De nombreuses familles belges fortunées ont recours à la technique de la certification dans l’optique de la transmission d’une entreprise familiale. Elles utilisent à cette fin généralement une fondation privée belge ou une fondation hollandaise, plus précisément une STAK (« stichting administratiekantoor »).
L’utilisation d’une STAK hollandaise se heurte-t-elle à l’application de la taxe Caïman ? Cette question fait l’objet de vifs débats dans les cénacles des fiscalistes et des spécialistes de la planification successorale et patrimoniale (estate planning).
La technique de la certification permet de réaliser une scission entre les droits de vote qui reviennent à la STAK, et les droits économiques (droits aux dividendes et aux autres revenus produits par les actions certifiées) qui reviennent aux titulaires de certificats. Elle se traduit par le transfert des actions (par le pater familias) de la société familiale à la STAK, qui exercera les droits de vote (et donc le contrôle sur l’entreprise familiale) ; la STAK émet en échange des certificats et s’engage à reverser aux titulaires des certificats les revenus produits par les actions certifiées. Les certificats sont ensuite généralement donnés (par le pater familias) à ses enfants. Ce mécanisme permet d’assurer la pérennité d’une entreprise familiale (notamment en cas de décès du pater familias), en garantissant une continuité dans sa gestion à travers les générations.

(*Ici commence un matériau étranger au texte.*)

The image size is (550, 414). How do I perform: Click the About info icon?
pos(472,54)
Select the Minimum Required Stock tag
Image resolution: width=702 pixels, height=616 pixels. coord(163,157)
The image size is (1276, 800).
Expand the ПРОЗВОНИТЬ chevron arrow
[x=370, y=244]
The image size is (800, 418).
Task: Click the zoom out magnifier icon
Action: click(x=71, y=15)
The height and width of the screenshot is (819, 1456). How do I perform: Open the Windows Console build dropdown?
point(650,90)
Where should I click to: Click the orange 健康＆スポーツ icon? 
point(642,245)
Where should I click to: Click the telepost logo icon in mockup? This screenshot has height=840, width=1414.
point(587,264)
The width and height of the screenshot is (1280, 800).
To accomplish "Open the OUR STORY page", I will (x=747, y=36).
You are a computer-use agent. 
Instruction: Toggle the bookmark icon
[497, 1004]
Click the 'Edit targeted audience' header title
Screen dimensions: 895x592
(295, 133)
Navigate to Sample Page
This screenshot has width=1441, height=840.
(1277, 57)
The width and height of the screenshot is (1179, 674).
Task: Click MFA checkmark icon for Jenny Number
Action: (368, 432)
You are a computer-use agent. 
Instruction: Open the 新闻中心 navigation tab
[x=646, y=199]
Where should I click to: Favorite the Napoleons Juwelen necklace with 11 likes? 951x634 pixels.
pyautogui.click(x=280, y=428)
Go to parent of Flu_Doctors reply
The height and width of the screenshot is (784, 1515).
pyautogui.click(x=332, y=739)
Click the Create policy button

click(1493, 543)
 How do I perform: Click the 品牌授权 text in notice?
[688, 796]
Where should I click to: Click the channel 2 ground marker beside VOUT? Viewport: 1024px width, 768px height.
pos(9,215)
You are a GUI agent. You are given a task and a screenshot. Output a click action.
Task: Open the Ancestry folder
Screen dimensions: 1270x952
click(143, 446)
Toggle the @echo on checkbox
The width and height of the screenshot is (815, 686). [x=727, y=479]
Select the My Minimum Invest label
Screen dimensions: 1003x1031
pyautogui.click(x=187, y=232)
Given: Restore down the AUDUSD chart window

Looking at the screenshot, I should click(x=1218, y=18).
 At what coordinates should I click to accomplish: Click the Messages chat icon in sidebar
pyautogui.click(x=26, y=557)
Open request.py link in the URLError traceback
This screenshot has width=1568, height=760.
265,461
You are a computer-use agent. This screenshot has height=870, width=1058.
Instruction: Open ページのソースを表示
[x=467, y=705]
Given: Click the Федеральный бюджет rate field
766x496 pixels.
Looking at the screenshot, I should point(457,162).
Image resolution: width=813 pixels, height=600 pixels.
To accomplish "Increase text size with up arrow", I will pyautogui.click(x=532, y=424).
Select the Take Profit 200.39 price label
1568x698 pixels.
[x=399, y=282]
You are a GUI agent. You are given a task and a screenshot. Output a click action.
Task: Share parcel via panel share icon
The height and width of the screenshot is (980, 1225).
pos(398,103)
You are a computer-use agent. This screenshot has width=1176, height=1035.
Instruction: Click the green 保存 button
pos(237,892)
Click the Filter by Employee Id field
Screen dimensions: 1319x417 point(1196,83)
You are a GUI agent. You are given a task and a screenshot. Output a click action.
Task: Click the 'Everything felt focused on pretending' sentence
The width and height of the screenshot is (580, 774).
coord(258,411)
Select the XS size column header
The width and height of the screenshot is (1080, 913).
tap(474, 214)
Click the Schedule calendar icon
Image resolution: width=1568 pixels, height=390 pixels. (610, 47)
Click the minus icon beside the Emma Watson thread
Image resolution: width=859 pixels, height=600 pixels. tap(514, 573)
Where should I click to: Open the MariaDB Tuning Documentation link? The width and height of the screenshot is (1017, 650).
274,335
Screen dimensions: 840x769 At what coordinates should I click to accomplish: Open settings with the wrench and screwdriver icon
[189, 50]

Les actions d’illustres groupes belges (groupe d’Albert Frère, groupe Colruyt,…) ont été certifiées à travers une STAK hollandaise. La STAK était souvent préférée à la fondation privée belge, notamment parce qu’elle offrait davantage de flexibilité et de discrétion.
Dans le cadre de la réforme de la taxe Caïman (loi-programme du 22 décembre 2023), le ministre des Finances a été amené à confirmer, à juste titre selon moi, que la STAK était bien une « construction juridique » (la STAK n’étant pas soumise à l’impôt sur les revenus aux Pays-Bas).
Plusieurs conséquences en découlent.
D’abord, les « fondateurs » de la STAK (en règle générale : le pater familias qui a constitué la STAK, mais aussi les enfants – titulaires des certificats) sont soumis à une obligation déclarative relativement lourde, suite aux modifications apportées dans le cadre de la réforme. Selon le nouveau modèle de déclaration fiscale (exercice d’imposition 2024), il faudra d’abord indiquer dans le cadre XIII que l’on est le fondateur ou le bénéficiaire d'une construction juridique.
Ensuite, une panoplie d’informations concernant la STAK devront être transmises dans une annexe obligatoire à joindre à la déclaration (nouvelle annexe 276 CJC, dont le modèle n’a pas encore été publié), notamment le montant du patrimoine de la STAK à la fin de la période imposable, la partie du patrimoine apporté à la STAK par le fondateur, les revenus recueillis par la STAK, etc. Bref : il faudra en quelque sorte transmettre la « comptabilité de la STAK » chaque année au fisc !
L’adage « vivons heureux, vivons cachés », qui était autrefois la règle d’or lors de la mise en place d’une STAK, est aujourd’hui dépassé. Ce constat est renforcé par l’obligation d’identifier les bénéficiaires effectifs (UBO) des entités belges dont les actions ont été certifiées via la STAK.
Ensuite, le simple fait de mentionner l’existence d’une « construction juridique » a pour effet que la déclaration fiscale est qualifiée de « complexe », ce qui déclenche l’application d’un délai d’investigation et d’imposition de … 10 ans ! Les fondateurs de la STAK devront donc continuer à vivre avec une épée de Damoclès au-dessus de la tête pendant 10 ans.
Terminons par une nouvelle réconfortante. Le ministre des Finances a confirmé à plusieurs reprises, notamment à l’occasion d’une récente question parlementaire, que certaines règles spécifiques relevant du dispositif de la taxe Caïman, en particulier la taxation par transparence et l’imposition des distributions (fictives), ne joueraient pas dès lors qu’un autre régime de transparence fiscale, notamment celui prévu par la loi du 15 juillet 1998 relative à la certification de titres, était applicable. Cette précision a principalement pour effet d’écarter l’éventualité – qui était redoutée par de nombreux fiscalistes- d’une taxation des plus-values réalisées dans le cadre du processus de certification et de décertification (échange des certificats contre les actions).